**TO DO**:
Any picture in the data below gets skipped; print all the rest exactly.

**DATA RECORDS**:
=== Begin Enclosure ===

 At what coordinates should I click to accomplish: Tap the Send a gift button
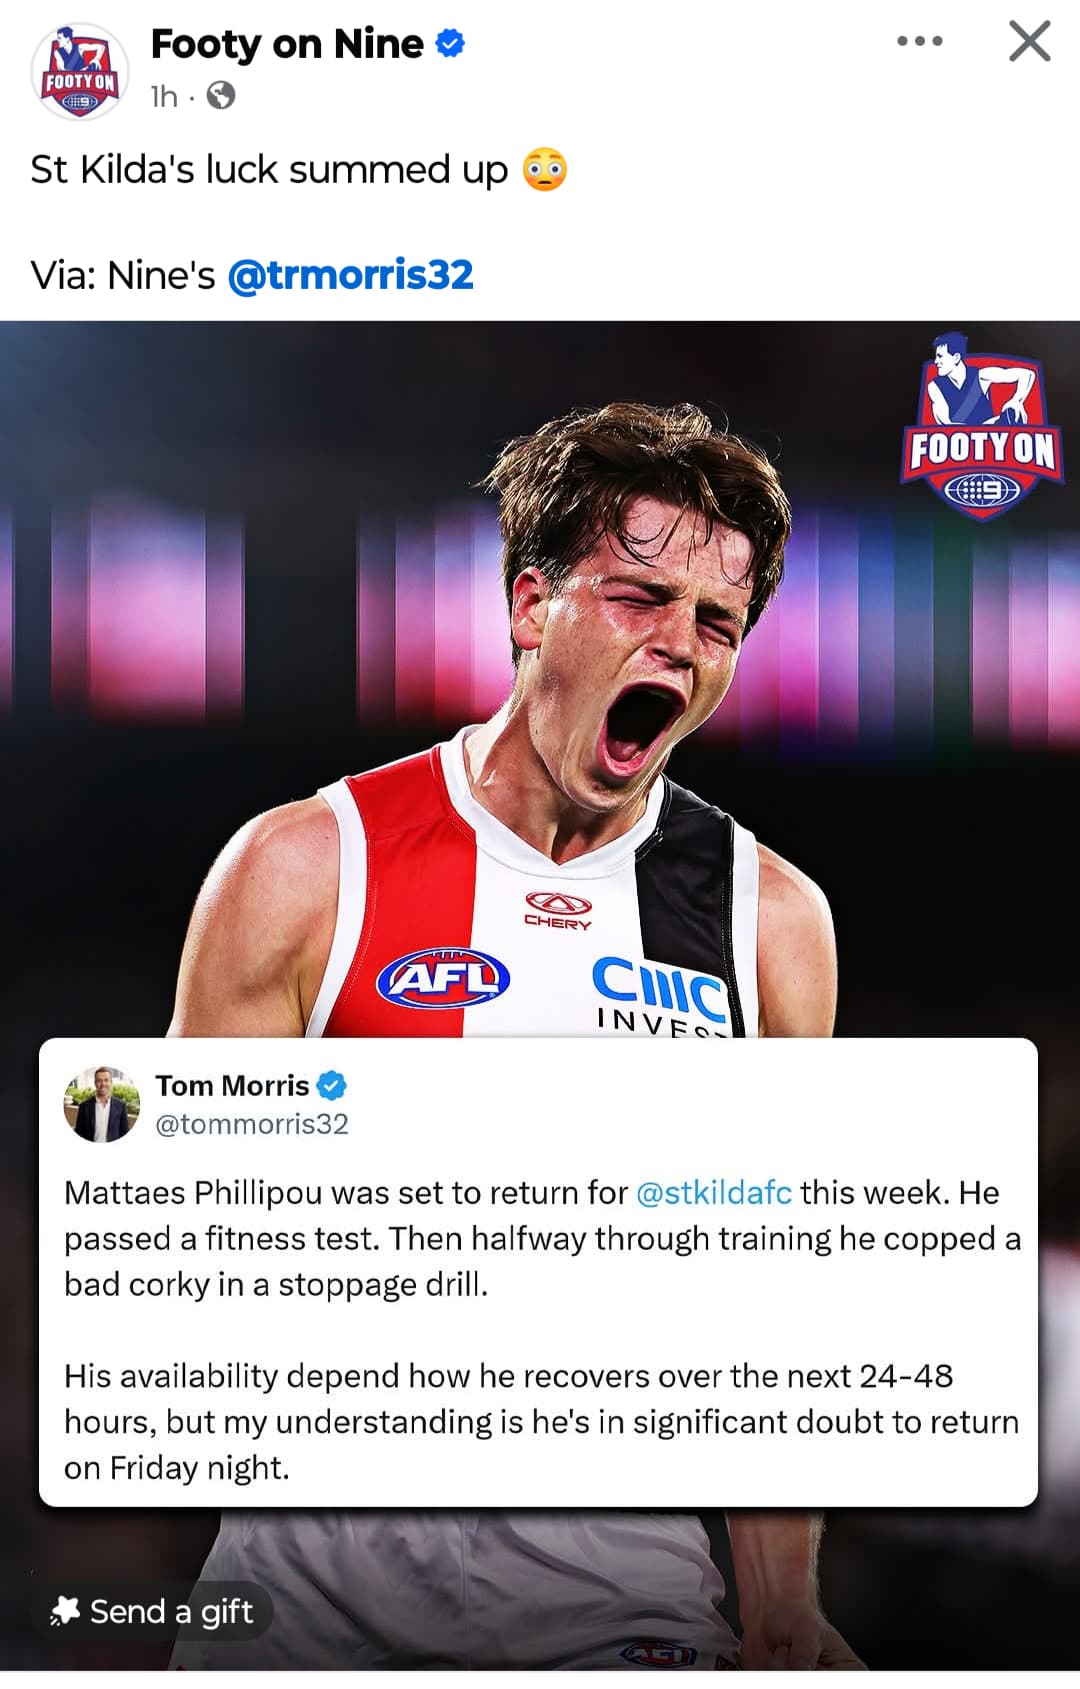(152, 1611)
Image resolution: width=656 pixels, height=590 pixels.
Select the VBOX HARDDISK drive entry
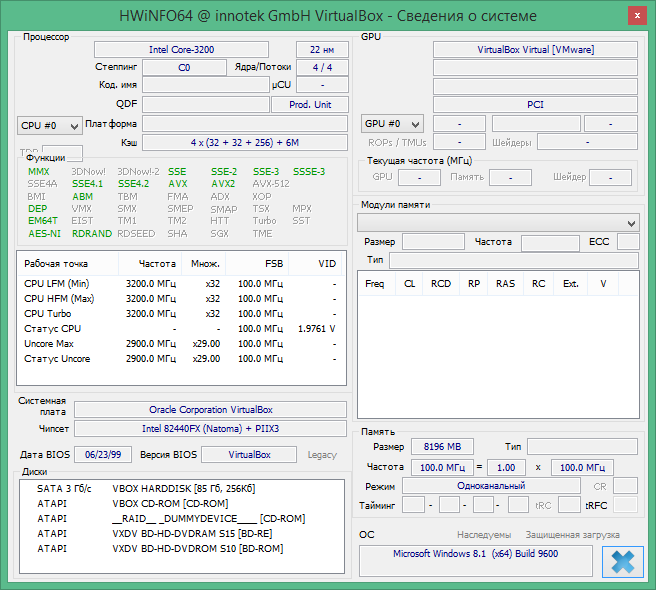click(x=183, y=489)
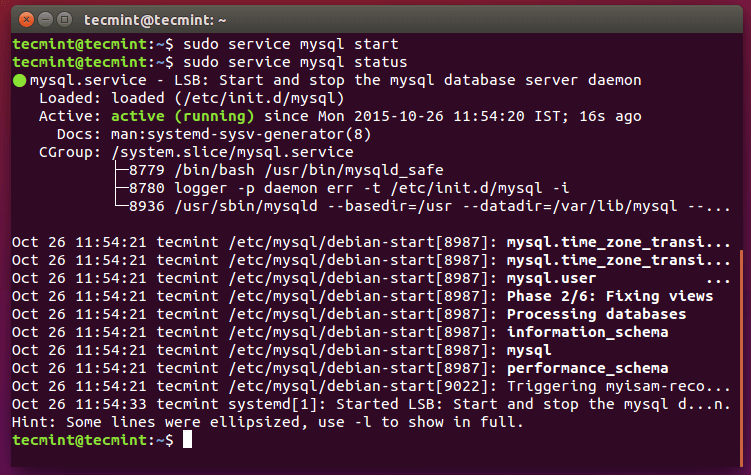751x475 pixels.
Task: Click the terminal cursor block at prompt
Action: click(187, 440)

=== End Enclosure ===

**EXERCISE RESULT**:
 At what coordinates should I click to accomplish: Tap the Send a gift button
(152, 1611)
Image resolution: width=656 pixels, height=590 pixels.
Select the VBOX HARDDISK drive entry
click(x=183, y=489)
751x475 pixels.
Task: Click the terminal cursor block at prompt
Action: click(187, 440)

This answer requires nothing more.